----- DATA RECORDS

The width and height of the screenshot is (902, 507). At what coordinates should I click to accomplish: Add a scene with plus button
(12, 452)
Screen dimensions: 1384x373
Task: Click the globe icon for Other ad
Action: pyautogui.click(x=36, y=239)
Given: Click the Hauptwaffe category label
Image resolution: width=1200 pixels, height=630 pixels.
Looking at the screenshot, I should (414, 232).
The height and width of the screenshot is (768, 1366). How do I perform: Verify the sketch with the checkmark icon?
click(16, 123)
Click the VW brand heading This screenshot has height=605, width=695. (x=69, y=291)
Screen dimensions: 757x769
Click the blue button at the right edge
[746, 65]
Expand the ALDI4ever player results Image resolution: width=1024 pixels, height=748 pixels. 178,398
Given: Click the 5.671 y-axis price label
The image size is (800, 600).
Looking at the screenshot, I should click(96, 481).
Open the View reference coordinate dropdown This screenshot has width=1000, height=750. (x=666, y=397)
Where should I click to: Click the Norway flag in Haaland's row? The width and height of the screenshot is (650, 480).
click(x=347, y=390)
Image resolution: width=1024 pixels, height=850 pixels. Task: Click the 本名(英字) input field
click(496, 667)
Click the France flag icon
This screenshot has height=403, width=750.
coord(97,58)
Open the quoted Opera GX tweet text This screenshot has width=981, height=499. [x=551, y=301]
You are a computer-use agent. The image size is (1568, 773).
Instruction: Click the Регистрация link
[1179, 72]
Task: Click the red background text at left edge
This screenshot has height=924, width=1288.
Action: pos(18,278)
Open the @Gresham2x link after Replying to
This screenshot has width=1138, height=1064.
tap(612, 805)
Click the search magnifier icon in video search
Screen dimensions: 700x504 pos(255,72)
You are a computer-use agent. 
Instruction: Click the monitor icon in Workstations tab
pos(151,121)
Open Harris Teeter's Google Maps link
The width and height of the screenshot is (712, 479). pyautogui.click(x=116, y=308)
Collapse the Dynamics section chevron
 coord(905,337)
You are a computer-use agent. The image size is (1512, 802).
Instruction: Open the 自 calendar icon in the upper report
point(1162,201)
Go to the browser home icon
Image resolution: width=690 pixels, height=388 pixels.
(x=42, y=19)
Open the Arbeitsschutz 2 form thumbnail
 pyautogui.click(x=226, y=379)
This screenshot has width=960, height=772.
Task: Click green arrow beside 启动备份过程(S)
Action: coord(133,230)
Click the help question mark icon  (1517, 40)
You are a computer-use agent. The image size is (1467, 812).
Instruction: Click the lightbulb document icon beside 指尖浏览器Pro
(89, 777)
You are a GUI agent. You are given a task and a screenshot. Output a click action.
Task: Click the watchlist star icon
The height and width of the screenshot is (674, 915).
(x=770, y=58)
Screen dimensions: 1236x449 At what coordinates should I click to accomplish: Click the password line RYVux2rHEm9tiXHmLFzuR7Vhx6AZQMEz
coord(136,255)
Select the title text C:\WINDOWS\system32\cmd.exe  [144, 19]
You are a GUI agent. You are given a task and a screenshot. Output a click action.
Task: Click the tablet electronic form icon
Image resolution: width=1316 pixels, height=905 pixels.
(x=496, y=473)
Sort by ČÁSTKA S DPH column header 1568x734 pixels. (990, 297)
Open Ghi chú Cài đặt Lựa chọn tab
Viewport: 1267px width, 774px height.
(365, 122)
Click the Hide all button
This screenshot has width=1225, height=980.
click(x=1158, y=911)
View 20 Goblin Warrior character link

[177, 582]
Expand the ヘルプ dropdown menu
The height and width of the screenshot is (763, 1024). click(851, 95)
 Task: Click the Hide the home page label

----------

YOUR TASK » Everything above from the line containing "Click the France flag icon" down to the line containing "You are a computer-use agent. The image size is (1568, 773)." should be copied exactly, both end lines included, and nothing else.

WRITTEN ANSWER »
Click the France flag icon
This screenshot has height=403, width=750.
coord(97,58)
Open the quoted Opera GX tweet text This screenshot has width=981, height=499. [x=551, y=301]
You are a computer-use agent. The image size is (1568, 773).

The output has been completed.